*** Begin section ***

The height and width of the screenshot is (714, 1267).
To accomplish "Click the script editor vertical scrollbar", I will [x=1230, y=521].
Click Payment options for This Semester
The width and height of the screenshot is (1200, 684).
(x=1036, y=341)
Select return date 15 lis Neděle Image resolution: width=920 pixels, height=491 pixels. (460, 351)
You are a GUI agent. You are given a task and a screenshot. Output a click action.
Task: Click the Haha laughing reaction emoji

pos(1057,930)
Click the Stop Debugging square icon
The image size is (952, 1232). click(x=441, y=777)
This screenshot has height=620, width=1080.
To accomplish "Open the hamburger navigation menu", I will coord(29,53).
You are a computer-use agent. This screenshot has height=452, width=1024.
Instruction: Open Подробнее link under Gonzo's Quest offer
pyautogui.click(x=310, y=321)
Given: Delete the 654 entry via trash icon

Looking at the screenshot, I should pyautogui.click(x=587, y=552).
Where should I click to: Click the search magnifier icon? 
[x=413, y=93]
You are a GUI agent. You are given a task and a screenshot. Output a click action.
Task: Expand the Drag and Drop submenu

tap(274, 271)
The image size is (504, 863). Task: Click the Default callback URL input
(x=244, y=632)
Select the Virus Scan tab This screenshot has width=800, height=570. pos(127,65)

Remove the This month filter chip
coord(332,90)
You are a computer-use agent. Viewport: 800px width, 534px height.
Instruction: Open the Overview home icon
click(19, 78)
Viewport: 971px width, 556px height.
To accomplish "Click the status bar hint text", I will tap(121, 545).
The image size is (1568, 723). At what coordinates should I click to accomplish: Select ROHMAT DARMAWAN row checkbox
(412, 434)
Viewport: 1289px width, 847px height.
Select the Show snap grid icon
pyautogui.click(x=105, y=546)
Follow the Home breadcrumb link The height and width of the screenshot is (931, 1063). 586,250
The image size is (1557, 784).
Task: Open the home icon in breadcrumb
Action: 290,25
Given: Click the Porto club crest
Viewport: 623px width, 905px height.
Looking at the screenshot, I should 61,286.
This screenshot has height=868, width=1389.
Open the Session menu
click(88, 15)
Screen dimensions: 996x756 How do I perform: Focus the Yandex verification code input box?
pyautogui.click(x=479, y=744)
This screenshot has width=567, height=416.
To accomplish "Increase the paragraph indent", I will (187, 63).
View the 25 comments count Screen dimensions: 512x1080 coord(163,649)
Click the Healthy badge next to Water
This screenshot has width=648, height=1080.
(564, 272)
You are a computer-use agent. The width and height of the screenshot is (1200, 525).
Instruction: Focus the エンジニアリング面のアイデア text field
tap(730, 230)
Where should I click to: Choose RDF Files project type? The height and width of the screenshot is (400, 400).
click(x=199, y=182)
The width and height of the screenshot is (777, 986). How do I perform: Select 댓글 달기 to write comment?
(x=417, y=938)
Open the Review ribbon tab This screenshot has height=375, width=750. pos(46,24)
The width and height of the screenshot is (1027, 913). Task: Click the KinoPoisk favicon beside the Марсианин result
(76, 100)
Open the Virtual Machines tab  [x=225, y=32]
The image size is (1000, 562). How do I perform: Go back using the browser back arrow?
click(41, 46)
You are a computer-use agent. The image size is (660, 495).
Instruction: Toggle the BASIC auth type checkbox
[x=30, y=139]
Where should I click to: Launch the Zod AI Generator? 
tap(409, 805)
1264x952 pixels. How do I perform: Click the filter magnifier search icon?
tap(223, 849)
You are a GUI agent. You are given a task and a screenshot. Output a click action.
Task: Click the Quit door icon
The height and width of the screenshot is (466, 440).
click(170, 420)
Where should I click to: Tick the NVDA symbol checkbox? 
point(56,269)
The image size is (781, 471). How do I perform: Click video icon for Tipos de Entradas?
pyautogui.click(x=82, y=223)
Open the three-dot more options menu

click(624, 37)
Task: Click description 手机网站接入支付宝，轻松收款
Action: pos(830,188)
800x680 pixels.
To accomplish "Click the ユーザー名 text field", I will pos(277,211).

*** End section ***

▶ **Directions for this task**
Every line in the data above that contains "computer" needs to be copied.

▶ **The completed task**
You are a computer-use agent. This screenshot has height=452, width=1024.
You are a computer-use agent. Viewport: 800px width, 534px height.
You are a computer-use agent. The width and height of the screenshot is (1200, 525).
You are a computer-use agent. The image size is (660, 495).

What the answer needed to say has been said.